分数ナップサック問題¶
Question
\(n\) 個の品物が与えられ、第 \(i\) 個の品物の重さは \(wgt[i-1]\)、価値は \(val[i-1]\) であり、容量が \(cap\) のナップサックがある。各品物は 1 回だけ選択できるが、品物の一部を選ぶこともでき、価値は選択した重量の割合に応じて計算される。容量制限の下でナップサック内の品物の最大価値を求めよ。例を以下に示す。
分数ナップサック問題は 0-1 ナップサック問題と全体として非常によく似ており、状態には現在の品物 \(i\) と容量 \(c\) が含まれ、目標は容量制限下での最大価値を求めることである。
異なる点は、本問では品物の一部だけを選べることである。以下に示すように、品物は任意に分割でき、対応する価値は重量の割合に応じて計算される。
- 品物 \(i\) について、単位重量あたりの価値は \(val[i-1] / wgt[i-1]\) であり、これを単位価値と呼ぶ。
- 品物 \(i\) の一部を重さ \(w\) だけ入れると、ナップサックに増える価値は \(w \times val[i-1] / wgt[i-1]\) となる。
貪欲戦略の決定¶
ナップサック内の品物の総価値を最大化することは、**本質的には単位重量あたりの品物価値を最大化すること**である。そこから、以下に示す貪欲戦略を導ける。
- 品物を単位価値の高い順にソートする。
- すべての品物を走査し、各回で単位価値が最も高い品物を貪欲に選択する。
- 残りのナップサック容量が足りない場合は、現在の品物の一部を使ってナップサックを満たす。
コード実装¶
品物を単位価値でソートできるように、Item クラスを定義する。貪欲選択を繰り返し、ナップサックが満杯になったら終了して解を返す。
組み込みのソートアルゴリズムの時間計算量は通常 \(O(\log n)\)、空間計算量は通常 \(O(\log n)\) または \(O(n)\) であり、具体的な値はプログラミング言語の実装に依存する。

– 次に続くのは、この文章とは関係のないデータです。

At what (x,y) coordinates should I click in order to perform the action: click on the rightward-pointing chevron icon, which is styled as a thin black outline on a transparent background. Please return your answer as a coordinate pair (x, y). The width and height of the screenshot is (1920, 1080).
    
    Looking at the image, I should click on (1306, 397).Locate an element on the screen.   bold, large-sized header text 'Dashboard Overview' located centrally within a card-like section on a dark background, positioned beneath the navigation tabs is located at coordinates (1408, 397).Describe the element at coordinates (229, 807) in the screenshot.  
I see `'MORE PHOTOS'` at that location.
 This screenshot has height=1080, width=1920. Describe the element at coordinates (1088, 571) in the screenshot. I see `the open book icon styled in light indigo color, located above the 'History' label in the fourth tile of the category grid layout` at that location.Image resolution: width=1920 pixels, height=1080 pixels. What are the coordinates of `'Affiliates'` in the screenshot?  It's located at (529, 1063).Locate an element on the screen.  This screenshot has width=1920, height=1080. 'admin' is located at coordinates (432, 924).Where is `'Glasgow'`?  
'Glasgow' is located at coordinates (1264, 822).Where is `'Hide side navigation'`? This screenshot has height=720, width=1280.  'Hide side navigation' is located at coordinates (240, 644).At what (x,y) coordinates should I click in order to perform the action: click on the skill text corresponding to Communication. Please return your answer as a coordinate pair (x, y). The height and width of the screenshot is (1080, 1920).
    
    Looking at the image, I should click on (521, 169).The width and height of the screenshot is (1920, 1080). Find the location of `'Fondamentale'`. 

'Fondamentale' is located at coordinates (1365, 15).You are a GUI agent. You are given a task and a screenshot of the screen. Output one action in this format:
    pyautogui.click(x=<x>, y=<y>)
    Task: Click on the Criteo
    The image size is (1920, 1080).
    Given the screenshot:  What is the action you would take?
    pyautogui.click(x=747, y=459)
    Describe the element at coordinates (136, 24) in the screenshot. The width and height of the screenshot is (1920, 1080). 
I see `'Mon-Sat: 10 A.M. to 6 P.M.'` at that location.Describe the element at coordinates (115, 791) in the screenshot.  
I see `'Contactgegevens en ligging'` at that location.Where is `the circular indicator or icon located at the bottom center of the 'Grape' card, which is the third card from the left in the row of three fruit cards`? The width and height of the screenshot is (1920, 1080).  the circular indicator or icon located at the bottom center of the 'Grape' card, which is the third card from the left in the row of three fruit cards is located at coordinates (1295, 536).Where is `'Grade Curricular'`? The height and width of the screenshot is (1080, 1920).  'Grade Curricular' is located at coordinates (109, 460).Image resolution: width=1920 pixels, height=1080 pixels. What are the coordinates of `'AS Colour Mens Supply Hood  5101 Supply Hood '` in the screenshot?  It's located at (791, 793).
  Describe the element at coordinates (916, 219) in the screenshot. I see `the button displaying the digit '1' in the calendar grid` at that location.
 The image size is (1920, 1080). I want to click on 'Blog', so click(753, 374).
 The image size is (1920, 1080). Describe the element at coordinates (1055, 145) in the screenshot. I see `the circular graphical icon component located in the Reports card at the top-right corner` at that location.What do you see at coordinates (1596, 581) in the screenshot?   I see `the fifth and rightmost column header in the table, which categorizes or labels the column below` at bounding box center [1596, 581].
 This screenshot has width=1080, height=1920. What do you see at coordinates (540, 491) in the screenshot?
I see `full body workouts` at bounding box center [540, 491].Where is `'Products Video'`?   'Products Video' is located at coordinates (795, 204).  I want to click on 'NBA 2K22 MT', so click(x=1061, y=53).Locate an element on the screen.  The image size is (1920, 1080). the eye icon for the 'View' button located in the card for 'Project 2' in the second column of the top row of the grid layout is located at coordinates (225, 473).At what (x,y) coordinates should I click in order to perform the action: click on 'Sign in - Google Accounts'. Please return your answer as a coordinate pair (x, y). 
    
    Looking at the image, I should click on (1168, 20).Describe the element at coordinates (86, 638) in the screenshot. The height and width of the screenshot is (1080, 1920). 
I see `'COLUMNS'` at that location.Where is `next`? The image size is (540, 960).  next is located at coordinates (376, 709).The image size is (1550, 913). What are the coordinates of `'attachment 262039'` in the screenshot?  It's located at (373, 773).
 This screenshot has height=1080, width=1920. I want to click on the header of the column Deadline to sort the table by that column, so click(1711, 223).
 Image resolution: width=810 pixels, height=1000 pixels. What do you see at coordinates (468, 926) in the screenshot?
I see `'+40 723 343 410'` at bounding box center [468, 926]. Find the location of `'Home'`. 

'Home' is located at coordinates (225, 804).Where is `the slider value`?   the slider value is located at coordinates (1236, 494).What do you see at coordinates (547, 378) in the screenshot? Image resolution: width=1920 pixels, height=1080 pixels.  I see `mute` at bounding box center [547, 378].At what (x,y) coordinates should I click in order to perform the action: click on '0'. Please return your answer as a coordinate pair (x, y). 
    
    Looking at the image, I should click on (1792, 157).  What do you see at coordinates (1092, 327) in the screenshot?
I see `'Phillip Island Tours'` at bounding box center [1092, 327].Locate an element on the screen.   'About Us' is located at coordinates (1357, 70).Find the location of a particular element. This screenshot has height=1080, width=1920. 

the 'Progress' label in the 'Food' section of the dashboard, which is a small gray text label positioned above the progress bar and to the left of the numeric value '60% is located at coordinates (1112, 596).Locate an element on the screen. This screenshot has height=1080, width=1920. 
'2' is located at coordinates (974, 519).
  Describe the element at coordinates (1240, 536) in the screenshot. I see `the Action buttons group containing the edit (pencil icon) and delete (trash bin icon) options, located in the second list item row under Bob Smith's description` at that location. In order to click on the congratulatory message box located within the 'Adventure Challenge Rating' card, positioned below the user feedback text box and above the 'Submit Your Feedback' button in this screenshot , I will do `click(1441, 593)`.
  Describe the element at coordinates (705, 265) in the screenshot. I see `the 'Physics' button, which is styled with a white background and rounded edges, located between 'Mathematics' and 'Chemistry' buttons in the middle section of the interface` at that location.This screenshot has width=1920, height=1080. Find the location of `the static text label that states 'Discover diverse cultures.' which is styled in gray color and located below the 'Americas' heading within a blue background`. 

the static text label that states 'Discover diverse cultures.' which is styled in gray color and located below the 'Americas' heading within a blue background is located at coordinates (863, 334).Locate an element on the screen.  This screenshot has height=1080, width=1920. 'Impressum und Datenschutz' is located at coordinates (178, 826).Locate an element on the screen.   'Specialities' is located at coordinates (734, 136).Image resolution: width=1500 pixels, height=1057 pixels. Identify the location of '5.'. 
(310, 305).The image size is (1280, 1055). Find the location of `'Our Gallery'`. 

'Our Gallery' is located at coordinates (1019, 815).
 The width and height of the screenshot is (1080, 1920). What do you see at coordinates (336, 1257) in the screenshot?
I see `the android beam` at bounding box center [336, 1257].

ソートを除けば、最悪の場合は品物リスト全体を走査する必要があるため、時間計算量は \(O(n)\) であり、ここで \(n\) は品物数である。
Item オブジェクトのリストを初期化しているため、空間計算量は \(O(n)\) である。
正しさの証明¶
背理法を用いる。品物 \(x\) が単位価値最大の品物であり、あるアルゴリズムで得られた最大価値を res とするが、その解には品物 \(x\) が含まれていないと仮定する。
ここでナップサックから単位重量の任意の品物を取り出し、単位重量の品物 \(x\) に置き換える。品物 \(x\) の単位価値が最大であるため、置き換え後の総価値は必ず res より大きくなる。これは res が最適解であることに矛盾し、最適解には必ず品物 \(x\) が含まれなければならないことを示す。
この解に含まれる他の品物についても、同様の矛盾を構成できる。要するに、単位価値がより大きい品物は常により良い選択である。これは貪欲戦略が有効であることを示している。
以下に示すように、品物の重さと品物の単位価値をそれぞれ二次元グラフの横軸と縦軸とみなすと、分数ナップサック問題は「有限な横軸区間で囲まれる最大面積を求める問題」に変換できる。この類比は、幾何学的な観点から貪欲戦略の有効性を理解する助けになる。